*** Block opens ***

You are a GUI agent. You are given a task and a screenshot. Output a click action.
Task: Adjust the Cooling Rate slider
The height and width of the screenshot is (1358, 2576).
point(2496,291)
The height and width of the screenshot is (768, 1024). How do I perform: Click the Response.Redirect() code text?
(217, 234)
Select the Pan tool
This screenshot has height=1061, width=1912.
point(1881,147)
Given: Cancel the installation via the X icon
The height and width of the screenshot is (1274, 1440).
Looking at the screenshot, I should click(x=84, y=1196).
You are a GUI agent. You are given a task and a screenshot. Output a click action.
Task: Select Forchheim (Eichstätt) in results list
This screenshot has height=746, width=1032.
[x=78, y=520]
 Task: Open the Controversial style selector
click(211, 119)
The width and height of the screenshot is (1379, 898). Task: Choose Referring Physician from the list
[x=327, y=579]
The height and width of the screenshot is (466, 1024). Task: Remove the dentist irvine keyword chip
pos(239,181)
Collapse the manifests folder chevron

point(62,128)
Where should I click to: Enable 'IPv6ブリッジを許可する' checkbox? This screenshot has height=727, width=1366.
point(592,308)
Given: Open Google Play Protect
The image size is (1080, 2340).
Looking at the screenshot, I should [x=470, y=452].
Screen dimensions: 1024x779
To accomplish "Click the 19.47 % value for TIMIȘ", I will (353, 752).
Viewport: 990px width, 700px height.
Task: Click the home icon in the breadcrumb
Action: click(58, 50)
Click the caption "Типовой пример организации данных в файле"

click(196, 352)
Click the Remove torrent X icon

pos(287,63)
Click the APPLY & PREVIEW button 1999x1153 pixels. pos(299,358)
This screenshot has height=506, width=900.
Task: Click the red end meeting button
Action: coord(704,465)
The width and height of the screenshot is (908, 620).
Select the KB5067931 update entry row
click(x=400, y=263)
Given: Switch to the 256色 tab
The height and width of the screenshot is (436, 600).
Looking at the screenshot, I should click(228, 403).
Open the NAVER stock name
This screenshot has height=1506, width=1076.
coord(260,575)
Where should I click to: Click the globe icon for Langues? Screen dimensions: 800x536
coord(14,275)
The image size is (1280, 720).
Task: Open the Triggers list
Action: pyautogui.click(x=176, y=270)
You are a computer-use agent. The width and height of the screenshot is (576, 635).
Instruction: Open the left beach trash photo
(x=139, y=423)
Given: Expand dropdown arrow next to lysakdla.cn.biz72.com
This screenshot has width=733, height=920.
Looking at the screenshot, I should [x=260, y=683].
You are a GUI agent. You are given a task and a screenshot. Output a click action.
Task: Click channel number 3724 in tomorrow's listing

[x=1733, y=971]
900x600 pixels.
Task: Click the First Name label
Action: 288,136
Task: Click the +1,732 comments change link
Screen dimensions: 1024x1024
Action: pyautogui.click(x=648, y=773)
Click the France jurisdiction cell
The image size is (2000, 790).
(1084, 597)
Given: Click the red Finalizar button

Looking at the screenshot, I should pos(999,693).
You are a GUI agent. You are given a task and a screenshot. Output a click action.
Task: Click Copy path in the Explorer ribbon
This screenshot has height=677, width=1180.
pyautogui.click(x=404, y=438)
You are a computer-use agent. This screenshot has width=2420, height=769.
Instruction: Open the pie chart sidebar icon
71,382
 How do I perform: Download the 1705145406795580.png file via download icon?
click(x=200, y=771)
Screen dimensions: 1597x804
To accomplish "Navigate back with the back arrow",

*** Block closes ***

REQUIREMENT |
Which lines run from the first of the listing to the line containing "Task: Select Forchheim"? Reproduce those exactly, both ends included.

RESULT OF THIS TASK |
You are a GUI agent. You are given a task and a screenshot. Output a click action.
Task: Adjust the Cooling Rate slider
The height and width of the screenshot is (1358, 2576).
point(2496,291)
The height and width of the screenshot is (768, 1024). How do I perform: Click the Response.Redirect() code text?
(217, 234)
Select the Pan tool
This screenshot has height=1061, width=1912.
point(1881,147)
Given: Cancel the installation via the X icon
The height and width of the screenshot is (1274, 1440).
Looking at the screenshot, I should click(x=84, y=1196).
You are a GUI agent. You are given a task and a screenshot. Output a click action.
Task: Select Forchheim (Eichstätt) in results list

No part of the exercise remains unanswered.